En tous les cas, je n'avais pas d'urgence à proprement parler, et le système de transfert de Pokémon par pokéball et ordinateurs spécialisés dans la manœuvre fit que je n'ai eu aucun mal à confier mes compagnons à la famille, car je savais qu'ils étaient entre de bonnes mains. Le choix d'emmener Draco n'avait été une surprise pour personne, même pas pour mes trois autres amis sur pattes. Mon dragon était celui qui avait travaillé le plus fort récemment, en plus d'être le premier compagnon a n'avoir jamais relâché ses efforts depuis le tout départ, et qui avait très certainement besoin de profiter un peu de la vie et du temps qui passe, autrement qu'en s'entrainant, qu'en délivrant des prestations de coordination, ou encore en étant à la merci d'un dresseur peu scrupuleux de la santé des siens et qui pense à l'argent plus qu'au bonheur. Et puis, ça nous faisait une occasion de couper un peu avec la vie à Kantô, car mine de rien, trente-trois ans et demi de vie dans un même univers, un même écosystème, sans jamais trop voir ce qu'il se passe ailleurs ; ça peut être lassant, et très vite morose.
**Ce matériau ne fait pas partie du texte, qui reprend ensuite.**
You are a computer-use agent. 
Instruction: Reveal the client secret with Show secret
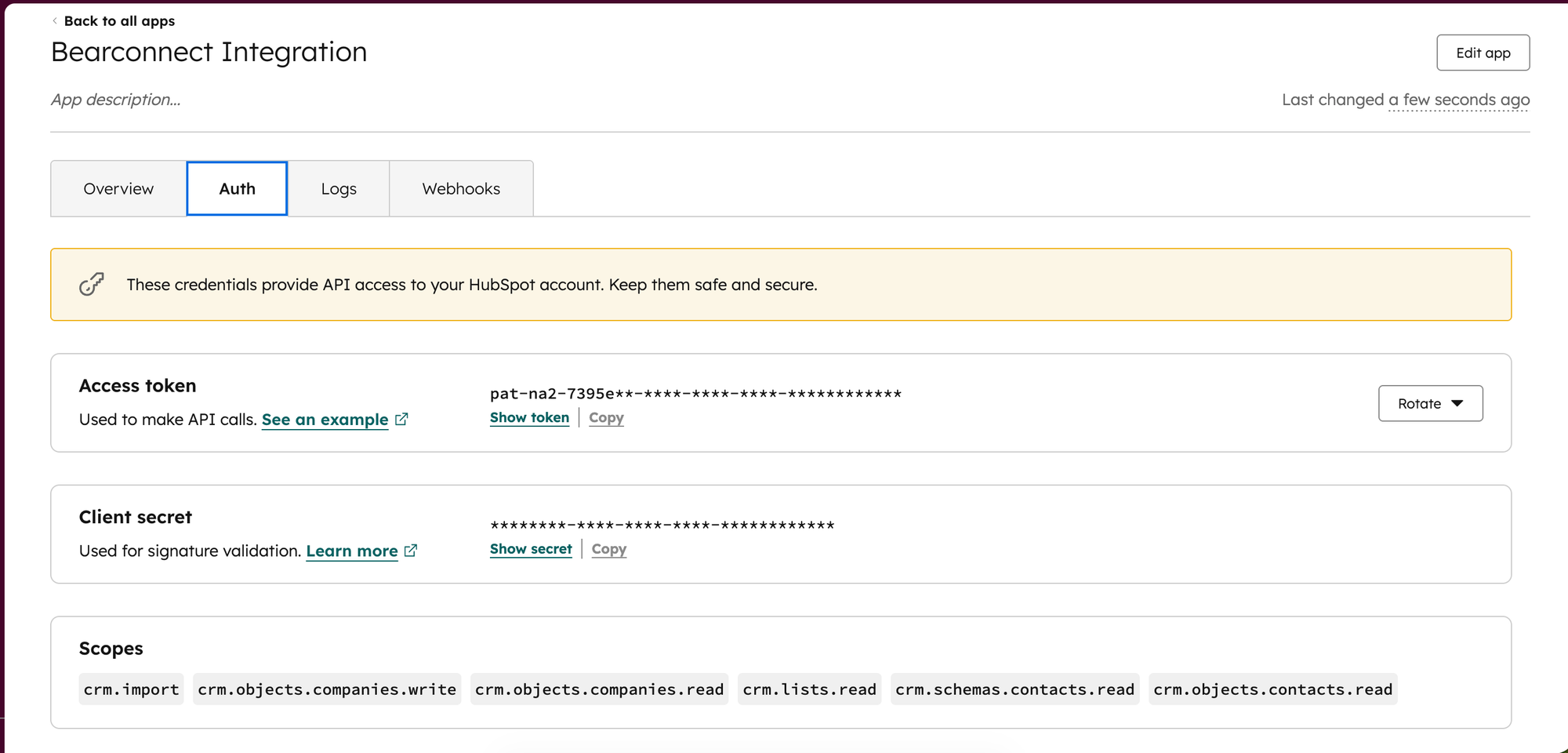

Mais là, tout allait changer, nous avions pris place à bord de la fameuse Navette Bleue, un véhicule de transport de touriste qui faisait tout spécialement les trajets inter-régionaux. Ainsi donc, la destination de Joliberges était assurée, et nous n'avions qu'à nous laisser guider par le conducteur, qui nous offrait par moments quelques moments de chants et d'informations digne d'un guide touristique.
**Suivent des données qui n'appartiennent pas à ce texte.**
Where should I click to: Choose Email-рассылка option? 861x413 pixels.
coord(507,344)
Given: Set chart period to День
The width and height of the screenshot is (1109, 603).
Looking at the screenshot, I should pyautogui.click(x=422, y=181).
L'arrivée fut on ne peut plus basique. Le bus nous a déposé vers l'arrêt le plus proche de l'entrée du port de Joliberges. Le cadre était des plus pittoresques : le port longeait une côté qui semblait s'étendre à perte de vue, bercé par une gigantesque mare d'eau bleu presque roi, donnant une signification presque visuelle de la température de l'eau dans ce coin du globe. On pouvait y respire run air salin, caractéristique des lieux de bord de mer. Cependant, la petite brise qui parcourait mon crâne semblait vouloir me chuchoter que le temps était magnifique, que l'oxygène y était bon, et que je n'avais qu'à me laisser porter par les effluves marins. Le soleil était à son beau fixe, rayonnant de douceur, réchauffant les pointes de mes oreilles qui venaient de percevoir la fraicheur ambiante de cette partie la région de Sinnoh. La faune semblait siffloter et piailler au rythme des vagues, produisant des sons tout à fait exquis, se propageant tels une goutte d'eau faisant vibrer la surface de son berceau liquide. Le cadre s'annonçait déjà vivifiant et reposant, nous avions hâte Draco et moi de nous prélasser quelque part dans un établissement hôtelier, ou simplement de vacances.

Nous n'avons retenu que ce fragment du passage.